В винном отделе магазина ему ничего не дают и, зная по имени, гонят домой — не грубо, но и не ласково, как гонят скотину, которая нужна в хозяйстве.
Участковый милиционер, заглядывающий в этот отдел по вечерам, берет Ипполитова двумя пальцами за одежду выше локтя.
— Сергей Васильевич, — вежливо говорит он и бледнеет от смущения, от неприятной своей обязанности. — Опять, Сергей Васильевич? Вы же мне обещали…
— Обещал, — покорно соглашается Ипполитов. — Обещал, да… Я обещал, — твердит он, размашисто махая при этом головой, и разводит руками.
— Сергей Васильевич, — продолжает участковый, откашливаясь от волнения, освобождая спертую грудь, — пойдемте-ка домой. Я вас провожу. — И тянет за рукав побелевшими цепкими пальцами.
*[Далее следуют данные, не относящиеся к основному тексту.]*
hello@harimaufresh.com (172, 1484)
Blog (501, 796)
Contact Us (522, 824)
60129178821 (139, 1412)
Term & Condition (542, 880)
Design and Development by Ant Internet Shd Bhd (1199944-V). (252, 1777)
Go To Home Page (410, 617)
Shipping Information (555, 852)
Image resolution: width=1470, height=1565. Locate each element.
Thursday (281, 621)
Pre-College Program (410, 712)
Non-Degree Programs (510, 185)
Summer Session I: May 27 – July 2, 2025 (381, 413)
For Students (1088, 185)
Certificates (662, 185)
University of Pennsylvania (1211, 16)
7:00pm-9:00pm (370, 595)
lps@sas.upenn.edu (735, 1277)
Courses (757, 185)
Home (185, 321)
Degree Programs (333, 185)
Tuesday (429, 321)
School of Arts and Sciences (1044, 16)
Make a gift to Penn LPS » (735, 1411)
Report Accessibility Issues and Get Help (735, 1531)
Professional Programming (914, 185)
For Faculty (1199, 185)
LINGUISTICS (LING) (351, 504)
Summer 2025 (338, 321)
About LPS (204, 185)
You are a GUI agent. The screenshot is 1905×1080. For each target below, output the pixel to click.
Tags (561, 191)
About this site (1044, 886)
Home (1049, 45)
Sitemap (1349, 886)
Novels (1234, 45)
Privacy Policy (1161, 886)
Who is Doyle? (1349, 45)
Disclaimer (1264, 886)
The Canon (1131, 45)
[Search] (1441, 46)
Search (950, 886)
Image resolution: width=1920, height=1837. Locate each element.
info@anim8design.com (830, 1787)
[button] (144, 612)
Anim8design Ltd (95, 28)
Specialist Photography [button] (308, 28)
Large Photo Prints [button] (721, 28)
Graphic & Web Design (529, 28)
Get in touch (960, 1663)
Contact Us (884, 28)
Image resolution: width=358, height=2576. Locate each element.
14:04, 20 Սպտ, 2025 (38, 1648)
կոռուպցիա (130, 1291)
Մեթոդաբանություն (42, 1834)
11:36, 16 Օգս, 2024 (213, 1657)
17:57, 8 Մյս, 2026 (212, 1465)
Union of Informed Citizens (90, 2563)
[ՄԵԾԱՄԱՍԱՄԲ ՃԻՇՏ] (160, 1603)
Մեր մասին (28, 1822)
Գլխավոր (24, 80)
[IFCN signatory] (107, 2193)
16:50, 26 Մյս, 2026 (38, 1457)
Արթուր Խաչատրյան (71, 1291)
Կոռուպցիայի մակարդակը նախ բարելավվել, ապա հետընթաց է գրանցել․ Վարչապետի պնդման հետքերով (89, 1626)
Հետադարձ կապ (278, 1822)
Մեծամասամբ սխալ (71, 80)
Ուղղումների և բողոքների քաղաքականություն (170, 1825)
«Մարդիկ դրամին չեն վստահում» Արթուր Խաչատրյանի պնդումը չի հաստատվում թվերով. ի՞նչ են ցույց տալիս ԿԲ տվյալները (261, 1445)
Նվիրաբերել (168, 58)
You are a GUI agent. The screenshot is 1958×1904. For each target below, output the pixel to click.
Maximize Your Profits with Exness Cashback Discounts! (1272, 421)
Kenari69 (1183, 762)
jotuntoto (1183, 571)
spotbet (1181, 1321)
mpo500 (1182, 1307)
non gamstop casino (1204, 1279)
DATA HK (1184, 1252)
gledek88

Ипполитов, как вагон на рельсах, стронутый с места, подчиняется силе этих пальцев и боком движется прочь из магазина. Молоденький лейтенант, похожий на десятиклассника, аккуратный и свежий в сером своем плаще, молча идет, потупившись, рядом, словно боится осуда людей, наблюдающих печальную сцену, морщится, слушая сиплый крик Ипполитова, который опять, как и в прошлые разы, начинает ругать жену, корит ее и проклинает за измену. Но, опомнившись, останавливается вдруг и шепотом говорит милиционеру, испытывая его терпение:
— И ты мне поверил, Саш? Ты мне поверил? Скажи… Эх, люди! Сволочишься — верят… С добром к ним — не верят… Любит она меня! — кричит он в отчаянии. — Любит! Понял? Любит меня. Я знаю. Я все знаю. Не мне жаловаться! — ожесточает он голос. — Не мне! — Грозит пальцем терпеливому лейтенанту, который соглашается с ним, не давая Ипполитову задерживаться.
Идти недалеко.
— Пойдем, Сергей Васильевич, — говорит он в печали. — Жена у тебя хорошая, простит. Она тебя любит. Я это точно знаю.
На улице сумерки. Автомашины включили габаритные огни, люди скользят опасными тенями, перебегая мостовую в зыбком полусвете, когда еще не зажглись уличные фонари, шоферы сигналят лучами фар. Ветер шумит в оголившихся ветвях деревьев. Суетный тревожный час окончания дневных работ, наплыва людей в магазины, час переполненных автобусов, трамваев и метро…
Ипполитов вяло сопротивляется, тянет руку в сторону, освобождаясь от хватки.
— Ты, Саша, знаешь, — шепчет он при виде подъезда, освещенного желтой лампой. — Художник не подведет. Я художник, Саша. Мои фантазии нужны людям, а не мне. Меня они мучают, а людей забавляют. Я с детства такой. С детства хвалили, я привык. Ты тоже хороший, но ты думаешь, фантазия — это нарушенный порядок. А у меня в душе нет порядка, если живу как все. Тоска, Саша! Ох, тоска… Зачем ты меня сюда привел? Я нужен людям.